Assim, é dentro deste espaço que a PGR deverá actuar: informar a população sobre os grandes casos, não prejudicando a investigação e mantendo alguma contenção quanto às imputações feitas aos arguidos.

Aplicando esta regra ao caso em análise, a PGR deveria logo ter informado a população que tinha instaurado um processo-crime, realizado interrogatórios, imputado determinados crimes a certas pessoas e colocado uma delas em prisão preventiva, realçando as expectativas que tem em relação aos casos.

Não se deve seguir o exemplo português, em que a PGR local emite uns comunicados que ninguém percebe e depois existem “fugas” para os jornais que explicam tudo. Deve-se ir mais além do que em Portugal, e explicar o básico em comunicados de imprensa da PGR.

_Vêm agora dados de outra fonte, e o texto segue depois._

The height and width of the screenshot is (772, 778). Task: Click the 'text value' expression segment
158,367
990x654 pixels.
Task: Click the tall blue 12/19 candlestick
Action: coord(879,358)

Obviamente, a primeira experiência de divulgação de um processo-crime pela PGR – a da suposta tentativa de burla dos 50 mil milhões que envolveria o general Nunda – correu mal. Foi uma verdadeira trapalhada. Mas esse mau exemplo deve servir de aprendizagem, e não para silenciar a PGR.

Ficam-se a aguardar esclarecimentos públicos da PGR sobre a evolução dos processos referentes a Zenú, Jean-Claude Bastos de Morais, Walter Filipe e Manuel Vicente, assim como acerca da eventual instauração de processo de investigação à administração de Isabel dos Santos na Sonangol.

É deixando entrar o sol na obscuridade da justiça angolana que se pode desinfectar e garantir a sindicância do verdadeiro empenho no combate à corrupção e à impunidade.

No presente momento, a população tem o direito fundamental de ser informada, e as autoridades o dever de informar.